Records shown:
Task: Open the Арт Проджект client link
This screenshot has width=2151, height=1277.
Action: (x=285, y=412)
* * *
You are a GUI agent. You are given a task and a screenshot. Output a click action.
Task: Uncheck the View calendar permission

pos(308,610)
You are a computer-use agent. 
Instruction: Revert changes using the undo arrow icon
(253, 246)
==
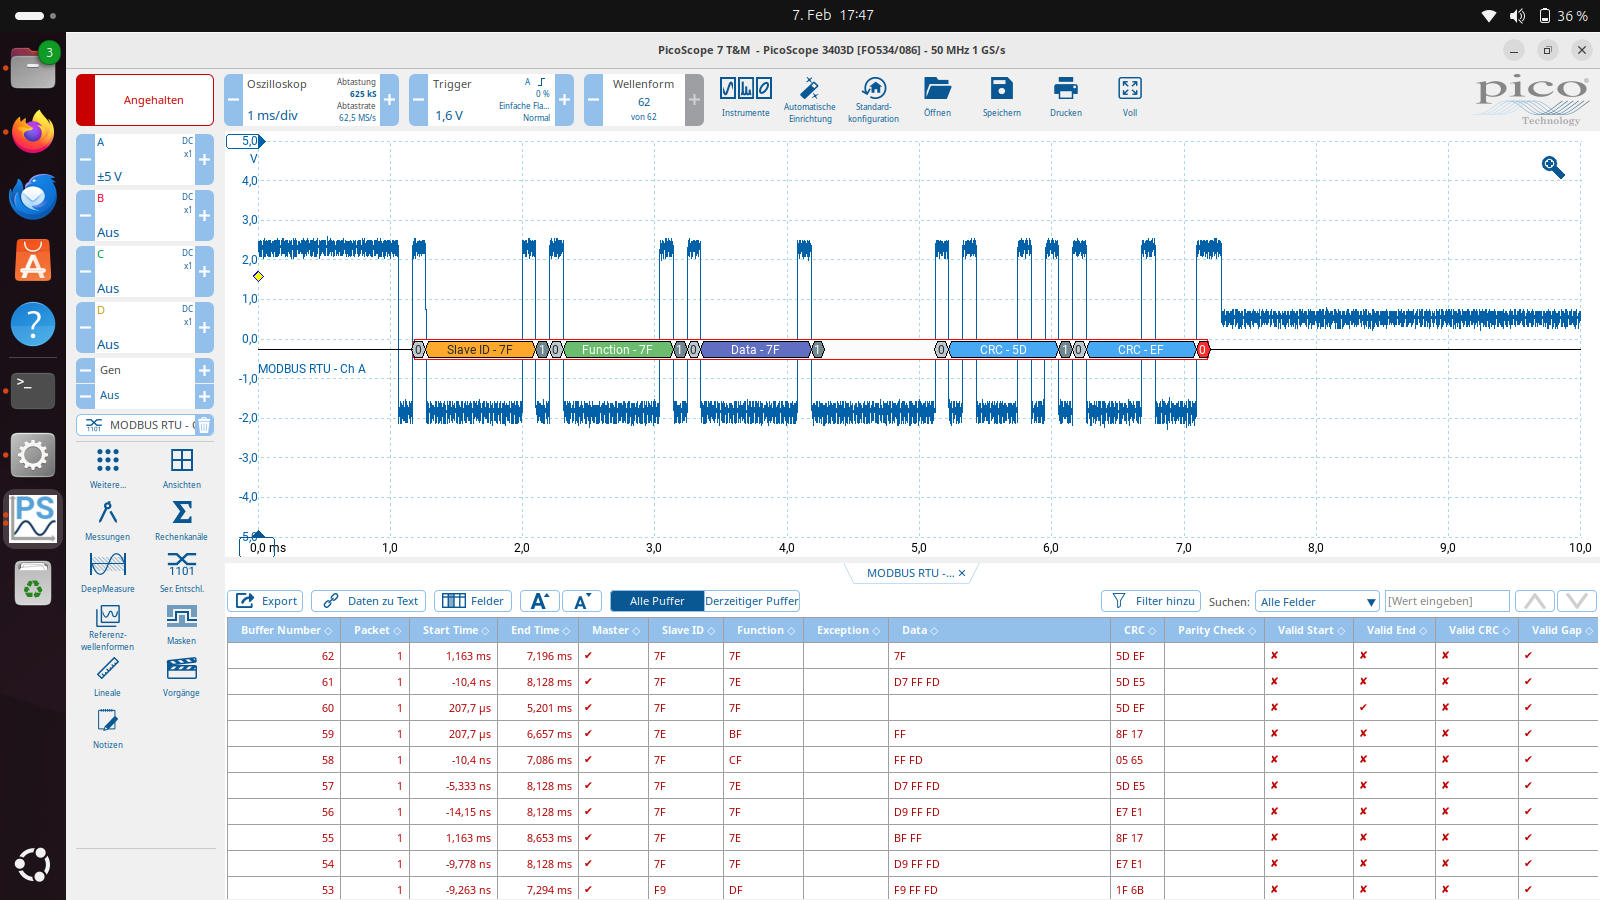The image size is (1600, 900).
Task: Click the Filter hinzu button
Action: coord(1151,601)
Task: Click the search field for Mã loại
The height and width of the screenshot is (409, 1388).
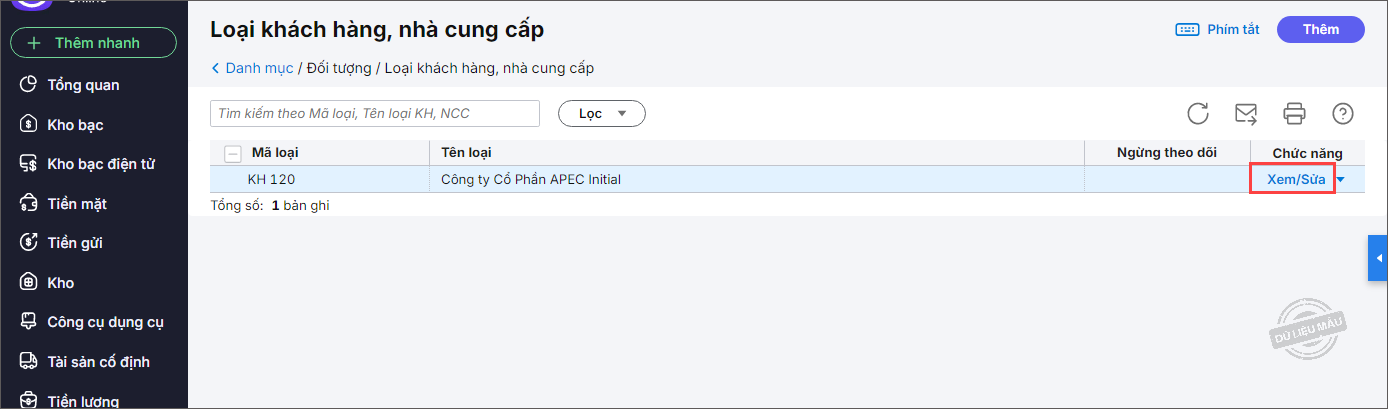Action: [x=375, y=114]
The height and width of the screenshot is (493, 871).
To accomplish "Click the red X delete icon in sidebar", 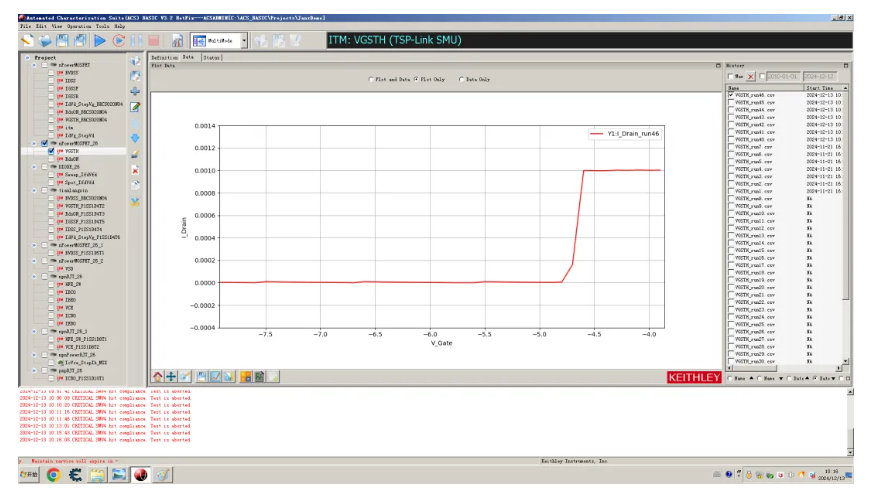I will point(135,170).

Stated task: Copy out the part that opens with the line containing "Task: Open the Арт Проджект client link" and closes with the line containing "Action: (x=285, y=412)", keeping every line, and raise each coordinate in the answers by 33.

Output of the task:
Task: Open the Арт Проджект client link
This screenshot has width=2151, height=1277.
Action: (x=318, y=445)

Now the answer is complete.